Société

Égypte : des centaines de journalistes réclament le renvoi du ministre de l’Intérieur

Des centaines de journalistes égyptiens ont réclamé mercredi le renvoi du ministre de l’Intérieur en protestant contre l’arrestation dimanche de deux reporters au siège du syndicat des journalistes. Sourd à l’appel du syndicat, le président égyptien en déplacement jeudi dans l’ouest du pays, a défendu son bilan économique, assurant qu’il n’avait pas peur.

Par
Mis à jour le 5 mai 2016 à 16:47

Le chef du syndicat des journalistes égyptiens, Yehya Kallache, s’exprime pendant une assemblée générale du syndicat au Caire le 4 mai. © AFP

Plusieurs centaines de journalistes ont répondu à l’appel du syndicat des journalistes, participant à l’assemblée générale qui s’est tenue le 4 mai au siège de l’organisation au Caire, dont les rues d’accès avaient été bloquées par la police. Parmi les slogans chantés par les journalistes, on pouvait entendre : « Gardez la tête haute, vous êtes journalistes », « Le ministère de l’Intérieur, repaire de voyous ».

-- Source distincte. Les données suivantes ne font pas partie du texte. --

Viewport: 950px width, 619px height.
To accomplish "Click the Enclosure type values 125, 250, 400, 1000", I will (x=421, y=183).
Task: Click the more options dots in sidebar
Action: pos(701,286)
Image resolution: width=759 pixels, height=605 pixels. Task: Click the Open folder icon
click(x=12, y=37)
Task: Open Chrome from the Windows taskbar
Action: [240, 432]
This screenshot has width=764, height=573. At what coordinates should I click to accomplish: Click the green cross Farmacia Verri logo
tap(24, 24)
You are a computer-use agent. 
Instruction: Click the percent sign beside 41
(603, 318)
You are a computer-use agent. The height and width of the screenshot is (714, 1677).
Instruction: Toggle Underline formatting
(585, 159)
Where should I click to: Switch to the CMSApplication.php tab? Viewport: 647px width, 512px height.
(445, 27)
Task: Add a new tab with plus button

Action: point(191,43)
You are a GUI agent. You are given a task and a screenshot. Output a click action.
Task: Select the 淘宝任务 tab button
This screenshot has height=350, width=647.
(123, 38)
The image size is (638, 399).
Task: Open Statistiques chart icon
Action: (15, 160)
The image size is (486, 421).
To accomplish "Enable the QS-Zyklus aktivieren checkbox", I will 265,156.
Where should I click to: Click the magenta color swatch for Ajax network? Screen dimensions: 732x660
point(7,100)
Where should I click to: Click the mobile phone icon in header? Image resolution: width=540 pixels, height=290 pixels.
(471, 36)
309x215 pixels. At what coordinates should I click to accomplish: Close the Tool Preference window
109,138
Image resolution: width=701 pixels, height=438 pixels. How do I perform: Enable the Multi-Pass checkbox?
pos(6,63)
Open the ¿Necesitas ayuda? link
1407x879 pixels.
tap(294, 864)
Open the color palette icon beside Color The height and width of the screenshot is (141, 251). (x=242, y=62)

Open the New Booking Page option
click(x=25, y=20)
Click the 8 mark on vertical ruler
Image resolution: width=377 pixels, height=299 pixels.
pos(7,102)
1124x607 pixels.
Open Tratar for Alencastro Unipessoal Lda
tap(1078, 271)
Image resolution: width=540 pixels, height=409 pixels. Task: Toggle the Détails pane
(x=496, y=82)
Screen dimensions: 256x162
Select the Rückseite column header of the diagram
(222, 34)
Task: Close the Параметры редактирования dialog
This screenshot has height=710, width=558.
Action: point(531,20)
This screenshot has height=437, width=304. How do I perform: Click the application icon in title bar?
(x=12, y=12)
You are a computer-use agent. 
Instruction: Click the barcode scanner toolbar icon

Le syndicat a demandé la libération des deux reporters arrêtés le 1er mai dans les locaux du syndicat, des excuses président Abdel Fattah al-Sissi et le renvoi du ministre de l’Intérieur Magdy Abdel Ghaffar.

La veille, le chef du syndicat Yehya Kallache avait accusé le régime d’être en guerre contre la presse. Les deux journalistes arrêtés Amro Badr et de Mahmoud Saqqa, qui travaillent pour le site d’information yanair.net, ont été placés en début de semaine détention provisoire pour 15 jours avoir inciter à manifester contre le pouvoir.

Face aux critiques, Sissi met en avant les résultats économiques

Faisant fi des critiques de la presse, le président égyptien a défendu jeudi son bilan économique lors d’un déplacement dans l’ouest du pays. « Ce qui a été fait, sans exagération, est sans précédent », a-t-il affirmé, expliquant que les autorités menaient à bien plusieurs projets, notamment pour développer la péninsule du Sinaï et doubler la production électrique du pays. Entre autre, il a défendu un projet d’extension du canal de Suez inauguré en août 2015.

À ses détracteurs, il a rappelé son intervention en juillet 2013 pour évincer Mohamed Morsi et sa lutte contre les Frères musulmans insistant sur le fait que « celui qui a fait ça ne peut pas avoir peur ».